Técnica cirúrgica - Gastrotomia 
O animal deve ser colocado em decúbito dorsal, e o abdômen preparado para uma 
incisão na linha média ventral. Essa área deve ser desdeo tórax médio até o púbis, para 
permitir que todo o sistema digestório seja avaliado. Deve-se inspecionar todo o sistema 
em busca de alterações, como obstrução ou perfuração. Se for encontrado um corpo 
estranho linear no piloro que se estende ao trato intestinal, não tentar tracioná-lo para o 
estômago, a menos que se mova com facilidade. Caso contrário, deve-se fazer diversas 
incisões no estômago e intestino para evitar maiores danos. Inspecionar todo estômago 
em busca de perfurações ou necrose, e dependendo da localização, remover o tecido 
lesado ou suturar o tecido normal. 
Para a gastrotomia, colocar suturas de ancoragem no estômago, passando a agulha 
na submucosa. É importante isolar o estômago com almofadas de laparotomia ou 
compressas estéreis umedecidas para reduzir contaminação. Com uma lâmina de bisturi, 
fazer uma incisão no corpo gástrico paralelo ao eixo longo e entre as curvaturas maior e 
menor do estômago (FIGURA 6). Estender a incisão, conforme necessário, com tesouras, 
e continuar com a remoção do corpo estranho. Para fechar a incisão, utilizar material de 
sutura absorvível 2-0 ou 3-0 em padrão de sutura invaginante em duas camadas. Incluir a 
serosa, a muscular e a submucosa na primeira camada utilizando a sutura de Cushing ou 
um padrão simples contínuo, e em seguida, uma sutura de Lembert ou Cushing para 
incorporar as camadas serosa e muscular (FIGURA 7). Antes da síntese da cavidade 
abdominal, substituir os instrumentos e luvas contaminados por outros estéreis. 
 
Figura 6 - Local indicado para realização da gastrotomia. 
 
Fonte: FOSSUM, 2008. 
Figura 7 - Gastrotomia. A – incisão em estocada com acesso ao lúmen gástrico; B – 
ampliação da incisão; C e D – fechamento com um padrão de sutura seromuscular em 
dupla camada. 
 
Fonte: FOSSUM, 2008. 
 
 Os cuidados pós-operatórios consistem na monitorização e correção das 
anormalidades preexistente de líquidos e eletrólitos, bem como para a promoção da 
motilidade gastrointestinal e apetite normais.
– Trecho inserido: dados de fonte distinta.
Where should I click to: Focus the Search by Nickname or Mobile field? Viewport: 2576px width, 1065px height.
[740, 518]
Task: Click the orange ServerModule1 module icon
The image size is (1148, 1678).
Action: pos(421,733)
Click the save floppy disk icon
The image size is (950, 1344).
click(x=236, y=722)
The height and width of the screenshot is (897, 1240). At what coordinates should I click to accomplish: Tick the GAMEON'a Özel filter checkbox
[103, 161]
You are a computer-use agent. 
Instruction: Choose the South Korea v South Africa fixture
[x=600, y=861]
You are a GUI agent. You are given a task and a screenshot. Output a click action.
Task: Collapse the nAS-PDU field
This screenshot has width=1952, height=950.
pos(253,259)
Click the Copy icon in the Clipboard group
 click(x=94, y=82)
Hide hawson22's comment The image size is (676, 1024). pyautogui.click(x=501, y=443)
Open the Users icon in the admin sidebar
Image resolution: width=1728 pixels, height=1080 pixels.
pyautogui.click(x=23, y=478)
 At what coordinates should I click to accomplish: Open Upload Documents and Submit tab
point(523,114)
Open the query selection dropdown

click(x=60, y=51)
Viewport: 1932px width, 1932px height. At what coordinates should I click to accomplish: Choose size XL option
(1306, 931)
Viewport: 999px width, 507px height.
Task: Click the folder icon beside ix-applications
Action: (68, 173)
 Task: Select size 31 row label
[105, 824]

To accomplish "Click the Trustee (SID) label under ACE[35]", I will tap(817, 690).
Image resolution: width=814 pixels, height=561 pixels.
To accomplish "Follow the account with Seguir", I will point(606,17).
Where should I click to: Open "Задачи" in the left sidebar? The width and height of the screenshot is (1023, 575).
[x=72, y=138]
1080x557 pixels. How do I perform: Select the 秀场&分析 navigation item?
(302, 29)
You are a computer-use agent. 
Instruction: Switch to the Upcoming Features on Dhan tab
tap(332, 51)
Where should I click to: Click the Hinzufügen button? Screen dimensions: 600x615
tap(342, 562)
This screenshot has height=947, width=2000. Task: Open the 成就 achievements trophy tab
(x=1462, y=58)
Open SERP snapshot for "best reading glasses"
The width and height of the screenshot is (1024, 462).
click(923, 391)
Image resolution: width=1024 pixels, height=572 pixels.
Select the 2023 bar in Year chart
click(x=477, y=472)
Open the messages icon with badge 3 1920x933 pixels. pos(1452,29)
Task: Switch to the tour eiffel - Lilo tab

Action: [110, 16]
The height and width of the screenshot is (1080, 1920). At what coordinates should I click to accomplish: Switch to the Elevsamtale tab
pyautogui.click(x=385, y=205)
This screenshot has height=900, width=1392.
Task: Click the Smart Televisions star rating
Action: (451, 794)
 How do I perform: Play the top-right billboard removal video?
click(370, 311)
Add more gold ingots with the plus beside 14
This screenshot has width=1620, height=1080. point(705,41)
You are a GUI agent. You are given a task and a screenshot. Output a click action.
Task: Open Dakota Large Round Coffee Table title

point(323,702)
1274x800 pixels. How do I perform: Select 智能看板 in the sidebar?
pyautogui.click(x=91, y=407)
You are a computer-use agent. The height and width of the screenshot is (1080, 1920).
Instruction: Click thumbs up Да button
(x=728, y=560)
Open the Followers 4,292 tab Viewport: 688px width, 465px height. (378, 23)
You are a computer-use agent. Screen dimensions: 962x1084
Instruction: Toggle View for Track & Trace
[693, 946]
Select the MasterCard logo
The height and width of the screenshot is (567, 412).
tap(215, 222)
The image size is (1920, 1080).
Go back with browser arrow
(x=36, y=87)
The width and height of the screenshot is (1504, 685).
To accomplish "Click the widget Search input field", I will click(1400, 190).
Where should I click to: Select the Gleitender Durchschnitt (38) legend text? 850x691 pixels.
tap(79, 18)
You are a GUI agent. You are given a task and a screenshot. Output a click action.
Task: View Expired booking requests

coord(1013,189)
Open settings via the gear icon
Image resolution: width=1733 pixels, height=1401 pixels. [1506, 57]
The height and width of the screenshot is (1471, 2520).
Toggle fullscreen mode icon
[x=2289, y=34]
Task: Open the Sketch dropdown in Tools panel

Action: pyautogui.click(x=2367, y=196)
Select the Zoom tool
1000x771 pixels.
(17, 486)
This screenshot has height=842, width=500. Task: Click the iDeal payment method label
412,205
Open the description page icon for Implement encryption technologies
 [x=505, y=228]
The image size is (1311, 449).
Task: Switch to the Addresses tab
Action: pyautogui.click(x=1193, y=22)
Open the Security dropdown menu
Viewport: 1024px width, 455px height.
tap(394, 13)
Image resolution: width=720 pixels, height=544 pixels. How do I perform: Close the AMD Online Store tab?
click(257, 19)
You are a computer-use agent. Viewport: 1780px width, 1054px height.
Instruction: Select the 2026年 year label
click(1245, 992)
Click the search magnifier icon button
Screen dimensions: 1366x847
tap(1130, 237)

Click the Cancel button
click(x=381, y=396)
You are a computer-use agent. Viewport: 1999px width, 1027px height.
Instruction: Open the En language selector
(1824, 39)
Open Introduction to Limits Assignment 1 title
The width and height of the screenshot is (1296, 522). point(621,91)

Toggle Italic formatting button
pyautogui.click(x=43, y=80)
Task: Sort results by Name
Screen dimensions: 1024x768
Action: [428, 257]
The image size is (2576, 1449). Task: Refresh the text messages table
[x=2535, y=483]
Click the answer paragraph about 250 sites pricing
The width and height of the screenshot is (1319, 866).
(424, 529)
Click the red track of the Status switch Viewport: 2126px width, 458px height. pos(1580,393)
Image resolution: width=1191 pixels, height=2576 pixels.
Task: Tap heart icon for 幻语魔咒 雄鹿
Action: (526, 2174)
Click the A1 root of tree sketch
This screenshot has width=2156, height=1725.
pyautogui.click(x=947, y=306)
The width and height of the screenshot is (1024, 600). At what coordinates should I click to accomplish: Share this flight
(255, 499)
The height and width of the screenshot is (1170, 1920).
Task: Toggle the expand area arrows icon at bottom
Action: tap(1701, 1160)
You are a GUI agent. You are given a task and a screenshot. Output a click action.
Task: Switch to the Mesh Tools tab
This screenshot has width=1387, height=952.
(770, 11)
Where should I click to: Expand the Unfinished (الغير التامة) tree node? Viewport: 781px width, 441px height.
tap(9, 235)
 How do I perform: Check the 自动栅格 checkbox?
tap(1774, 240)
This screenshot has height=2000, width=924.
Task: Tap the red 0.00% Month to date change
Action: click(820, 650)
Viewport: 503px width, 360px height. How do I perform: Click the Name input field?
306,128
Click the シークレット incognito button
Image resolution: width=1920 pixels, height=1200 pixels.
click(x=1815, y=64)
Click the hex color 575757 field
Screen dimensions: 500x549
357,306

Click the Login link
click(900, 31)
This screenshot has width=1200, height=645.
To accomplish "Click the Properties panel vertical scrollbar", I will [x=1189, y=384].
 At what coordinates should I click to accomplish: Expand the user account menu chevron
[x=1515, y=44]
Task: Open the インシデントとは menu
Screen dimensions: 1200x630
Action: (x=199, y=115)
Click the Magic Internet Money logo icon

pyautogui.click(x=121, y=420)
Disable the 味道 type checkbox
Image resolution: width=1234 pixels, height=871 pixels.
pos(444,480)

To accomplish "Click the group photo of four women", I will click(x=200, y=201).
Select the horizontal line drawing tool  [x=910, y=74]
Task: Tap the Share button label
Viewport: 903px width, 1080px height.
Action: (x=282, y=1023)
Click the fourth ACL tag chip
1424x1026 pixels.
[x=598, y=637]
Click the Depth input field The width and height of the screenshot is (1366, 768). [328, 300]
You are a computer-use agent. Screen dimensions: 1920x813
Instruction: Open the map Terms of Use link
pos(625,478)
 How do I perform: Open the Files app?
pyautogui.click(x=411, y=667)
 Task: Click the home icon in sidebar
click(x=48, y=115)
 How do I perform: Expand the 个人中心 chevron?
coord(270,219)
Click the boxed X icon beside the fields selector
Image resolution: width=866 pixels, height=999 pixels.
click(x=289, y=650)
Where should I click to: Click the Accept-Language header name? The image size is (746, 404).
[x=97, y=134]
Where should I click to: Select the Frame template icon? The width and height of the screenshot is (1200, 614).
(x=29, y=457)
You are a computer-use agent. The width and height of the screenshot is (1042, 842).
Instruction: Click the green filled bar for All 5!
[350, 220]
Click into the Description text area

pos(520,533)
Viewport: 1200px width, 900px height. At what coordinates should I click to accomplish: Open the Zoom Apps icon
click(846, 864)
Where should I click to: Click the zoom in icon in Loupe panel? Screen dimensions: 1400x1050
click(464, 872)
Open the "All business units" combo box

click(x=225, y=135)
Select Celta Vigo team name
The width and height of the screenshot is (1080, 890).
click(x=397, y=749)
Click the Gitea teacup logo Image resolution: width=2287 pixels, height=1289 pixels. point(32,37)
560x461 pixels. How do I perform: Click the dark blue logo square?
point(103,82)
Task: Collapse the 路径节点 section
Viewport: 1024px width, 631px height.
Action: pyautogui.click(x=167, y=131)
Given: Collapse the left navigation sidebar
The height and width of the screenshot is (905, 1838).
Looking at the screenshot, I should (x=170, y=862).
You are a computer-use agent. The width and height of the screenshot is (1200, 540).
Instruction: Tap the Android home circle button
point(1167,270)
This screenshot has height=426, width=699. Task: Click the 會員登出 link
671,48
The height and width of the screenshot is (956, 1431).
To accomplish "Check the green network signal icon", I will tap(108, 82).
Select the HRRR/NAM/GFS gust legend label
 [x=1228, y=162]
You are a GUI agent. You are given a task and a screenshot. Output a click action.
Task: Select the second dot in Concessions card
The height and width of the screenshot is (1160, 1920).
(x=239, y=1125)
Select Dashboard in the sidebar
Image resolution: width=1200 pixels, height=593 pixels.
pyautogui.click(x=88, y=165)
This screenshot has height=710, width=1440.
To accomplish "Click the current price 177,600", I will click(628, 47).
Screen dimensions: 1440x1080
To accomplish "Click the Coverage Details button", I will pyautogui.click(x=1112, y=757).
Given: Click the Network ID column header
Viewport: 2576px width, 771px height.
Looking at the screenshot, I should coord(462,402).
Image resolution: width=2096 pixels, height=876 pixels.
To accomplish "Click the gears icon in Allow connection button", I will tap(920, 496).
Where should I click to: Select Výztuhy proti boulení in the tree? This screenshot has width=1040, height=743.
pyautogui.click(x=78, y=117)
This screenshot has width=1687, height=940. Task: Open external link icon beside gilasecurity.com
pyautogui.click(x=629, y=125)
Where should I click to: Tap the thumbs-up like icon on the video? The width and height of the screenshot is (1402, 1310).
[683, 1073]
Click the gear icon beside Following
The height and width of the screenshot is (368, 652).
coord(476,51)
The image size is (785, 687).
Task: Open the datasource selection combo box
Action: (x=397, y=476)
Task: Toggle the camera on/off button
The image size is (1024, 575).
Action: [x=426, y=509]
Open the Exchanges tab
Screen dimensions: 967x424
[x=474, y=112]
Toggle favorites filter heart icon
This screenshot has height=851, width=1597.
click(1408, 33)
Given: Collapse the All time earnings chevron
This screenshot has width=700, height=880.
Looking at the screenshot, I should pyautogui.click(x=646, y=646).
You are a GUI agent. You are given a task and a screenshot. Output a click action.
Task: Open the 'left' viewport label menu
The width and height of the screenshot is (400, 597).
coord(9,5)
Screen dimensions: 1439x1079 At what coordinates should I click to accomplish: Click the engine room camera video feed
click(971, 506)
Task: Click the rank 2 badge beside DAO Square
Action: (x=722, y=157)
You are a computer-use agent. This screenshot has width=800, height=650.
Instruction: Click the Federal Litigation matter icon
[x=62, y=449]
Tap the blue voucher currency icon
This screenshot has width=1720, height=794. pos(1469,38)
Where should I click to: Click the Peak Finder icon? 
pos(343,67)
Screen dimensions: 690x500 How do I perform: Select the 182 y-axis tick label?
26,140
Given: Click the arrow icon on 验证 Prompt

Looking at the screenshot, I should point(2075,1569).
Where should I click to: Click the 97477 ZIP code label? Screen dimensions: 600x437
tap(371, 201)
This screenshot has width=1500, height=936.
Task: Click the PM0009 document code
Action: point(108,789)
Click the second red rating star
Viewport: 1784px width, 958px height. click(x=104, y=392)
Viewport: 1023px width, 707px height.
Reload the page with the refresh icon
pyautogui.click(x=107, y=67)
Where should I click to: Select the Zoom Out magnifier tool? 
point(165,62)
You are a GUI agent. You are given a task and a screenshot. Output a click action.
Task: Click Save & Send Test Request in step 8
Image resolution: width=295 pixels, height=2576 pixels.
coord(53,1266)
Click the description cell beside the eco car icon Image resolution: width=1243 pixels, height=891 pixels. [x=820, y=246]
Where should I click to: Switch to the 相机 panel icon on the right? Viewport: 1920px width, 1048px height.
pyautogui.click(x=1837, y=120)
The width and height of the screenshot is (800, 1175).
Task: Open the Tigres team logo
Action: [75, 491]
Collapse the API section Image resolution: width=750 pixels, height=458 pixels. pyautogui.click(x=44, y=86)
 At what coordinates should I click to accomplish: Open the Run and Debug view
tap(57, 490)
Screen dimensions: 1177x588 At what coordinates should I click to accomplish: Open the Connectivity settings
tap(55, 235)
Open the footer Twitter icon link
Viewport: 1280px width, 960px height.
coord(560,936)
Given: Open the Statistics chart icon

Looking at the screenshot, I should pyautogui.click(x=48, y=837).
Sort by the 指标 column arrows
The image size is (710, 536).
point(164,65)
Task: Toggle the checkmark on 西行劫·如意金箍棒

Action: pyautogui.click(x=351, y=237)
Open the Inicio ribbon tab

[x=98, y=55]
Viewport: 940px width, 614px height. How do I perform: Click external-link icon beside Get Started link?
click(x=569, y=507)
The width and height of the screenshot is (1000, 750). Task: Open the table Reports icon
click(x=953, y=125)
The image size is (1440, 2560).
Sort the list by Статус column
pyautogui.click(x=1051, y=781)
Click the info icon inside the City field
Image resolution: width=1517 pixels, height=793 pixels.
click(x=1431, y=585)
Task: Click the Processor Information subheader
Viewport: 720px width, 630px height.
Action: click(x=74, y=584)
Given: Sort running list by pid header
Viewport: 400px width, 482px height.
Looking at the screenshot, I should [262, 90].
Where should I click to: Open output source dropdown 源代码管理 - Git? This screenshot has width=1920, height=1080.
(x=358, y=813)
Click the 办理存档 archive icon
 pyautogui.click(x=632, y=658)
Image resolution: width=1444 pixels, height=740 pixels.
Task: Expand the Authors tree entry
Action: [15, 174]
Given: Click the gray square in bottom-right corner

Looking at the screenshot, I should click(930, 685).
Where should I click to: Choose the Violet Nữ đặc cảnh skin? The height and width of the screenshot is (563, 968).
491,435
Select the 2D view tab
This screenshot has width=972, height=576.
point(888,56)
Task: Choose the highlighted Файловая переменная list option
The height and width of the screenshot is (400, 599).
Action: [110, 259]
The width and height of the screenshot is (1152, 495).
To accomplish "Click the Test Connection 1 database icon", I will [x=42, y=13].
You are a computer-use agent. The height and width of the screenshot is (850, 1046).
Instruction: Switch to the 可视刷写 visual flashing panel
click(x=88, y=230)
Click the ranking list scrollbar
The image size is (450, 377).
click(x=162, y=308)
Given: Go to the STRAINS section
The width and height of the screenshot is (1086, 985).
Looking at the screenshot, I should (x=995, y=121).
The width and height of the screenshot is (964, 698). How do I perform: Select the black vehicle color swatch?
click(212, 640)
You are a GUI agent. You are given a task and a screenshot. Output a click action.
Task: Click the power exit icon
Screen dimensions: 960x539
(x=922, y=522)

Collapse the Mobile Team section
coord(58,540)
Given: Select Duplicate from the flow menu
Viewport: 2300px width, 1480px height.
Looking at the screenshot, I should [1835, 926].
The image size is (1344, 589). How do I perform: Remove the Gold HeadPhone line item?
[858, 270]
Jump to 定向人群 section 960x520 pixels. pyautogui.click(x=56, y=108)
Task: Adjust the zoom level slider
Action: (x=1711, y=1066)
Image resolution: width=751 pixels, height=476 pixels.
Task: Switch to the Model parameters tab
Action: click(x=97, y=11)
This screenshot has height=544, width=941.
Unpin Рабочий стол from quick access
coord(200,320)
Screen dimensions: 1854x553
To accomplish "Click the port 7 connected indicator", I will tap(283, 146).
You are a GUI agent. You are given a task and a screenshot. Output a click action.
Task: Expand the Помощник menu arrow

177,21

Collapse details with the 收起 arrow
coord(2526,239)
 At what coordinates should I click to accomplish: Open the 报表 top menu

Deiscência das incisões da gastrotomia são 
raras, devido à abundante irrigação sanguínea e rápida cicatrização do estômago. Os 
animais que persistem com sinais clínicos devem ser reavaliados através de exames de 
imagem por conta de potenciais obstruções. O prognóstico é bom quando o corpo 
estranho é removido e na ausência de perfurações, mas caso tenha ocorrido, o prognóstico 
é reservado, devido à peritonite. 
 
2.1.3.2 Dilatação vólvulo-gástrica 
A dilatação aguda do estômago associada à sua torção, é um evento 
potencialmente complexo e maléfico que requer tratamento médico emergencial. Este 
tratamento, pode ser cirúrgico ou não, na tentativa de otimizar as chances de sucesso e 
consequente manutenção da vida do paciente. A rápida identificação, escolha da terapia 
adequada e estabilização precoce do paciente são os principais componentes de sucesso 
no tratamento. A taxa de mortalidade nos casos de dilatação vólvulo-gástrica (DVG) é 
alta, girando em torno de 20 a 68% dos animais tratados, e está intimamente relacionada 
à identificação precoce das alterações sistêmicas e início correto da terapia médica. 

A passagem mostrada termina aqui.